En estas circunstancias, parecían lógicos los recelos hacia lo que para la mayoría era una medida imprudente.

Sin embargo, a su favor podían argumentarse dos sólidas razones que no era posible escatimar: la escasez de alimentos salvajes para sustentar a toda la bagauda y la debilidad para atacar los asentamientos de la zona.

Se contrapropuso asimismo la posibilidad de avanzar hacia el sur, pero solo unas pocas personas lo secundaron después de conocer los rumores sobre el movimiento de nuevas tropas del Imperio en auxilio de Caylón, que batirían todo el territorio a su paso desde la capital.

Así pues, se impuso la decisión de subir al norte y sumarse a la gran bagauda de Yural, que al menos les brindaría durante algún tiempo la protección del número y el alimento consistente; seguramente la campaña no se extendería más allá del verano, y para entonces podrían volver a fragmentarse en grupos más reducidos que pasaran desapercibidos mientras seguían las migraciones de la caza hacia el sur.

Czandhra y Vermelho decidieron que no les acompañarían, sino que continuarían hacia el sur por su cuenta. Para la prejia no fue una decisión sencilla, porque significaba separarse un poco más de Reghina; sabía que tendría que hacerlo tarde o temprano, pero mientras continuara por el lugar se hacía ilusiones de poder acercarse de vez en cuando a Caaviuru para visitarla. En solitario, no era buena idea permanecer demasiado tiempo en un mismo espacio, pues, si no eran los soldados, serían los cazadores de los poblados cercanos quienes los acosarían. Para ella, el norte estaba descartado. Solo cabía una posibilidad, por más dificultades que encontrasen. Y eso que la compañía de Vermelho tampoco la motivaba demasiado; era un anciano, y había demostrado cierta habilidad para meterse en problemas, como denotaba su rostro amoratado e hinchado. Pero, de momento, partirían juntos hacia Mencasa, donde intentarían pasar desapercibidos entre sus trescientos mil habitantes.

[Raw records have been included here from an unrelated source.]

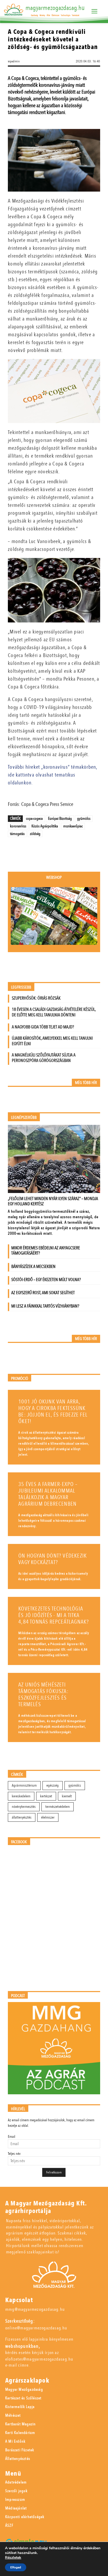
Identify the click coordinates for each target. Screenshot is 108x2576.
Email (11, 2136)
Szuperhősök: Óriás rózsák (36, 998)
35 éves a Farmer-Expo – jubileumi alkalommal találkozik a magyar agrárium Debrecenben (48, 1494)
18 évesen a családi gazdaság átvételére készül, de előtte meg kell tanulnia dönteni (54, 1012)
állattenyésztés (21, 1817)
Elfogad (15, 2567)
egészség (52, 1785)
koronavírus (18, 826)
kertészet (46, 1796)
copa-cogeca (34, 818)
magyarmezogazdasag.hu (55, 7)
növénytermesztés (24, 1806)
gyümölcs (83, 818)
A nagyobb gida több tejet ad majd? (43, 1027)
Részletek (13, 2557)
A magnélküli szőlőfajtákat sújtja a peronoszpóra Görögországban (43, 1057)
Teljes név (14, 2153)
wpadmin (14, 61)
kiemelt (67, 1796)
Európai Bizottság (60, 818)
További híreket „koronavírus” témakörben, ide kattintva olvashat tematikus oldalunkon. (52, 774)
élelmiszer (48, 1817)
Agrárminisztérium (24, 1785)
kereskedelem (21, 1796)
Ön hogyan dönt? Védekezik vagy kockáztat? (52, 1559)
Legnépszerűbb (24, 1117)
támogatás (17, 833)
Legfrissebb (21, 987)
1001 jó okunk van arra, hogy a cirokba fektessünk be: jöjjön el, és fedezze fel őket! (53, 1411)
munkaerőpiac (73, 826)
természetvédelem (57, 1806)
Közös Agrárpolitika (44, 826)
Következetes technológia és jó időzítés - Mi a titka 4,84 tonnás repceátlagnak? (53, 1615)
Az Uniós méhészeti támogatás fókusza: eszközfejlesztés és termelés (43, 1694)
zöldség (35, 833)
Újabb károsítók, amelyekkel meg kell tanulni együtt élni (52, 1040)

Tomaron comida suficiente para que les mantuviera en pie durante unas horas y consiguieron guardar otro poco para el desayuno; a partir de ahí, el bosque proveería. Sería difícil ser acogidos en un poblado en su situación de miseria.

No supo resistirse a una última visita a Reghina. Necesitaba despedirse de su hija, a la que probablemente no volvería a ver.